Sunday, September 11, 2011

The Great Lies of Cigarettes

There is a great lie out there that was perpetrated by Big T's called "Joe Cool". When my friends and I were still in middle school, the great dare was, "smoke one of your parent's smokes." And, of course, if you refused, you were a wimp, coward, lame-o...pick your favorite there. And, for many of the disenfranchised, the poor, the "welfare people" the pressure was on to be "hip" or "in" so you would actually HAVE a peer group where you could belong. ALL kids want to "belong" at some point in their lives to something or belong somewhere as they begin to assert their independence from adults, guardians, whoever is raising them. The rich or well-off were always just assumed to have a peer group, the best of course, which is also a great lie. But the pressures put upon them, while similar, were still different and in some ways more demoralizing. 

This desire for independence from adults has begun earlier and earlier as the generations flow one to the next. And as one of the disenfranchised, raised in a home with "issues" of alcoholism, addiction, and co-dependency
, not to mention being shorter than average (and an easy target for bullies), peer pressure got to me when I was still very young. I was still in elementary school when a girlfriend tried to get me to smoke the first time. Believe it, 5th and 6th grades are still a hotbed for pressure and especially bullies. And I grew up with the old ad, "you've come a long way, baby" (I just gave away my age, didn't I, lol!), and seeing this apparently strong cowboy on a horse on a billboard...I just never really got that his lasso would be a noose for so many people.
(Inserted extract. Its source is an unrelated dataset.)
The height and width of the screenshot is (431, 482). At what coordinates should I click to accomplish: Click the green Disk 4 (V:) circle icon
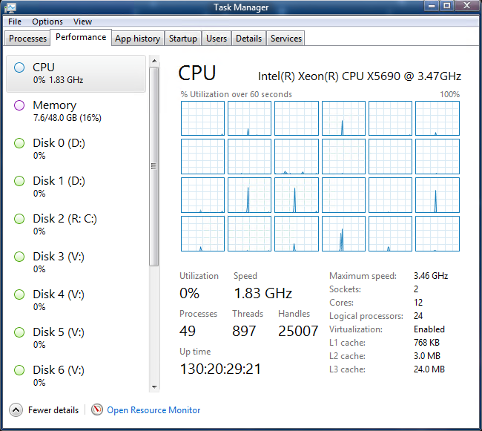(19, 295)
I did watch some of those hearings with the Big Tobacco companies, and I'd sort of heard about Dr. Jeffrey Weigand who "blew the whistle" on them--but I didn't really pay attention. By the time this was going on, I had a helluva life going, partying, running around, working at minimum wage...and smoking with the pals after work, at the beach, at the party, on the road...it was what we did, dontcha know? It was cool! You looked "grown up" with that stick in your hand! It was no big deal, we could quit but why when it was no big deal to be a smoker? You could smoke in so many places...and on and on. But I saw an interview with the good doctor just the other night, and I became outraged when I discovered THEY KNEW! Those bigwigs KNEW for decades--not just a few years--before I was even BORN, that these things were addictive and could kill you. KILL ME! And they also admitted they marketed to kids like me and my friends. They did it for the money, pure-ass greed. Outrage doesn't really come close to what I felt.
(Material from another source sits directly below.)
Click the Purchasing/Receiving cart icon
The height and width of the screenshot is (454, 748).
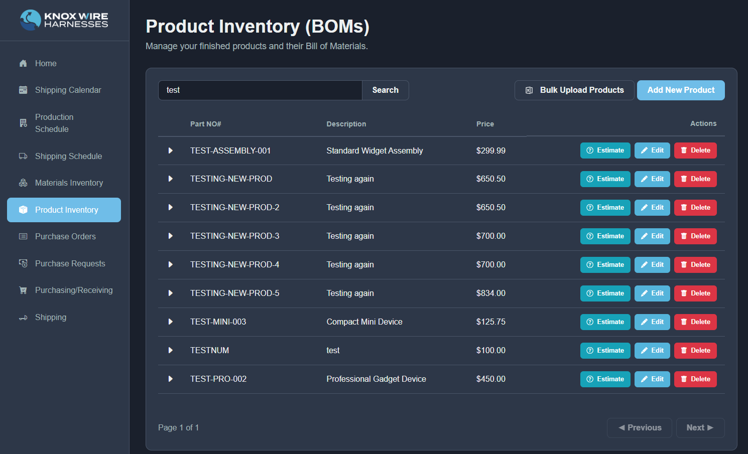pos(23,290)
So here's the bottom line: as hard as it may be, I will be a non-smoker by Halloween one way or the other. For a great resource on quitting if you want to, there's a great book out there you can get from Amazon for a low price, written back in the late '80's called "The No-Nag, No-Guilt, Do-It-Yourself Guide to Quitting Smoking" and it's been a great help in this. This blog is for me, really, and to mark my progress as I go on this journey for what seems like the umpteenth time. I did quit for six months cold-turkey (I will NEVER do that again, OMG! Besides, my doc says not to since I have a form of epilepsy and sharp withdrawals of that sort are very very bad for me) some years back and have been trying to quit again ever since. 11 times I've tried, but now I believe I CAN do it and WILL do it with the help of that book and it's very valuable tools. Give it a shot and see if it won't work for you. For now, it's time to make dinner with my son. Have a good one!